Spatial audio refers to an immersive audio reproduction system that allows the audience perceive high degree of audio envelopment. This sense of envelopment includes the sensation of spatial location of the audio sources, in both direction and distance, such that the audience perceive the sound scene as if they are in the natural sound environment.
There are three audio recording formats commonly used for spatial audio re-production system. The format depends on the recording and mixing approach used at the audio content production site. The first format is the most well-known channel-based whereby each channel of audio signals is designated to be playback on a particular loudspeaker at the reproduction site. The second format is called object—based whereby a spatial sound scene can be described by a number of virtual sources (also called objects). Each audio object can be represented by a sound waveform with the associated metadata. The third format is called Ambisonic-based which can be regarded as coefficient signals that represent a spherical expansion of the sound field.

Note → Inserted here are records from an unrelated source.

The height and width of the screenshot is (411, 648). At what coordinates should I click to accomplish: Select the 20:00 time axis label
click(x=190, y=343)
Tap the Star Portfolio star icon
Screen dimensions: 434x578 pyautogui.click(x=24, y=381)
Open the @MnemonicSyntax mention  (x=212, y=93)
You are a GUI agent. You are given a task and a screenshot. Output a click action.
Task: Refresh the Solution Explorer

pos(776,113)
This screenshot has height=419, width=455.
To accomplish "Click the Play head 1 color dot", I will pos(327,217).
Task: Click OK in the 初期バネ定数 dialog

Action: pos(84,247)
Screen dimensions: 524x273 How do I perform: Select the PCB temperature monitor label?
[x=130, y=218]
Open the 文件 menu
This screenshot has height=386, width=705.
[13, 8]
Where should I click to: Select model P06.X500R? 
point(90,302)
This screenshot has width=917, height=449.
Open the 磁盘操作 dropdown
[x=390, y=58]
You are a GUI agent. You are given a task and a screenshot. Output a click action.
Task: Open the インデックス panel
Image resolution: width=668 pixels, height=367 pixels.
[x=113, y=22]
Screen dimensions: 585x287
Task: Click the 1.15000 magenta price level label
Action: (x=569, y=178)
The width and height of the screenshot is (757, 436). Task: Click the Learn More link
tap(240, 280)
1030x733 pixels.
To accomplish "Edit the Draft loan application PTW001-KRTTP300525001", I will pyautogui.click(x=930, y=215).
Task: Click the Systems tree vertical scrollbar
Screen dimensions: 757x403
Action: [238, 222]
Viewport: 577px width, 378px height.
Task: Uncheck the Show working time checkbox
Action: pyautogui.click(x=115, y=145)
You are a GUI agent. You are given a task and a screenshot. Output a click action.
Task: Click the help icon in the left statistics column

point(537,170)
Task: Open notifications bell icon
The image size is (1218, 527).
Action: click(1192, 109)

With the proliferation of personal portable devices such as mobile phones, tablets, etc., and emerging applications of virtual/augmented reality, rendering the immersive spatial audio over headphones is becoming more and more necessary and attractive. Binauralization is the process of converting the input spatial audio signals, for example, channel-based signals, object-based signals or Ambisonic-based signals, into the headphone playback signals. In essence, the natural sound scene in a practical en-vironment is perceived by a pair of human ears. This infers that the headphone playback signals should be able to render the spatial sound scene as natural as possible if these playback signals are close to the sounds perceived by the human in the natural environment.
A typical example of the binaural rendering is documented in MPEG-H 3D audio standard [see NPL 1]. FIG. 1 illustrates the flow diagram of rendering the channel-based and object-based input signals to the binaural feeds in MPEG-H 3D audio standard. Given the virtual loudspeaker layout configuration (e.g., 5.1, 7.1 or 22.2), the channel-based signals 1 . . . L1 and object based signals 1 . . . L2 are firstly converted to a number of virtual loudspeaker signals via a format converter (101) and VBAP renderer (102), respectively. The virtual loudspeaker signals are then converted to the binaural signals via a binaural renderer (103) by taking into account the BRIR database.